The records:
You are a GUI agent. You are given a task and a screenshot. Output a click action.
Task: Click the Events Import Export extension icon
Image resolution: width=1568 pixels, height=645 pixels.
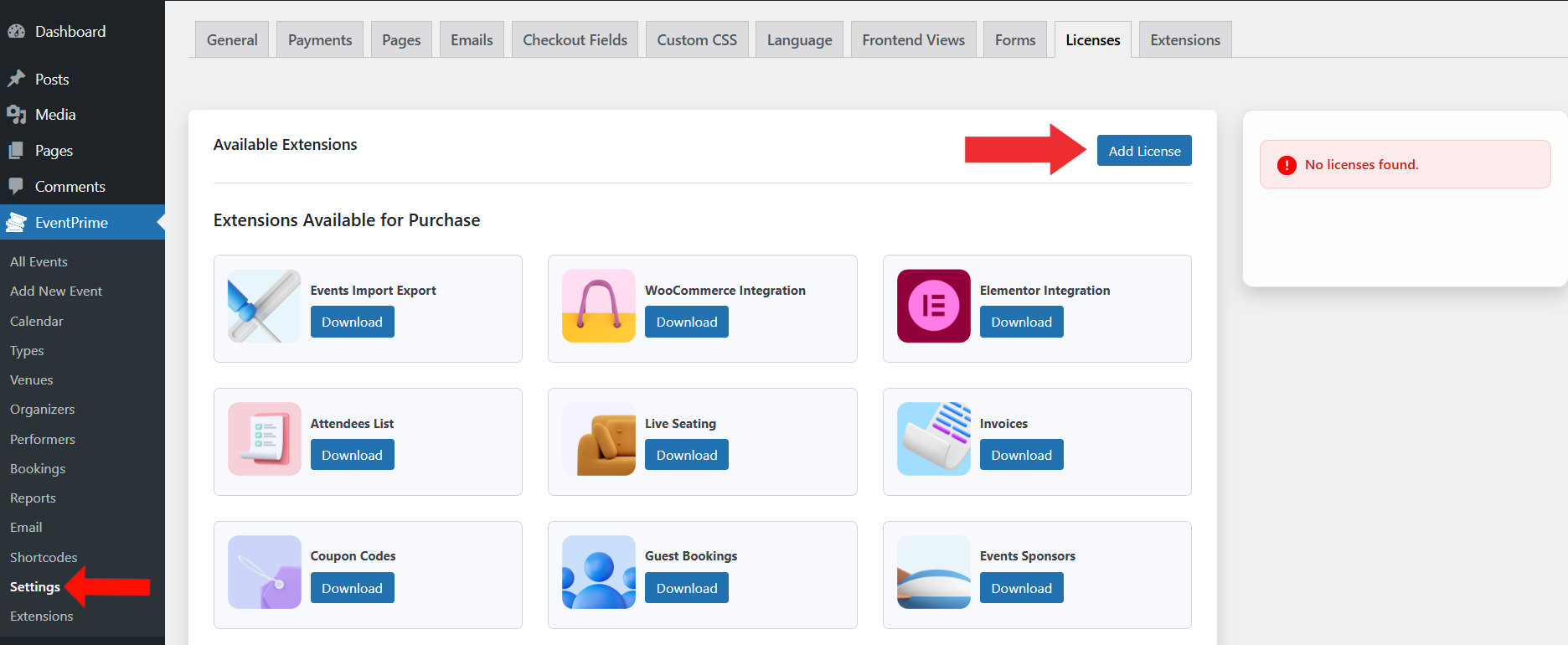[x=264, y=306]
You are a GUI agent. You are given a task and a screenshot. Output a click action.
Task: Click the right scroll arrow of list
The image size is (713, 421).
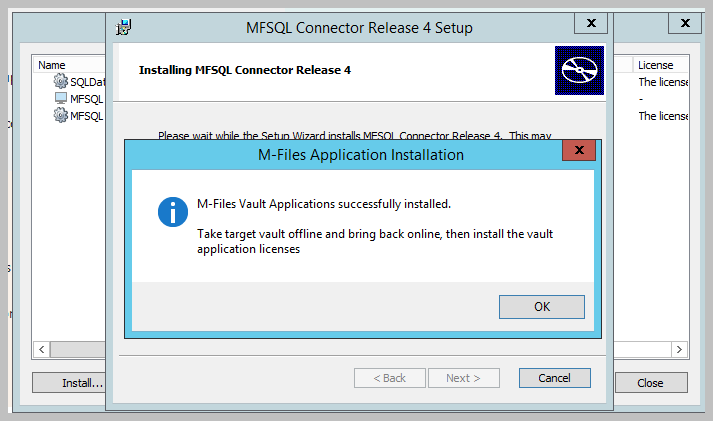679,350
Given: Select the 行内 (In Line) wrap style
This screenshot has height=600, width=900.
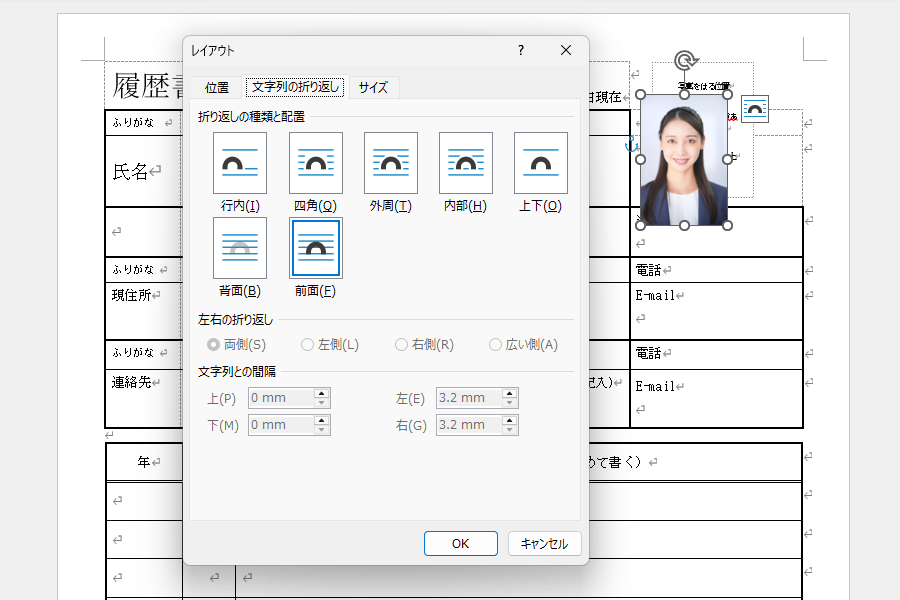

Stated goal: Convert the listing above into a JSON list of strings, with one string for each line and blank lines omitted. Leave the pictures out.

Written answer:
[
  "You are a GUI agent. You are given a task and a screenshot. Output a click action.",
  "Task: Click the Events Import Export extension icon",
  "Image resolution: width=1568 pixels, height=645 pixels.",
  "[x=264, y=306]",
  "You are a GUI agent. You are given a task and a screenshot. Output a click action.",
  "Task: Click the right scroll arrow of list",
  "The image size is (713, 421).",
  "679,350",
  "Given: Select the 行内 (In Line) wrap style",
  "This screenshot has height=600, width=900."
]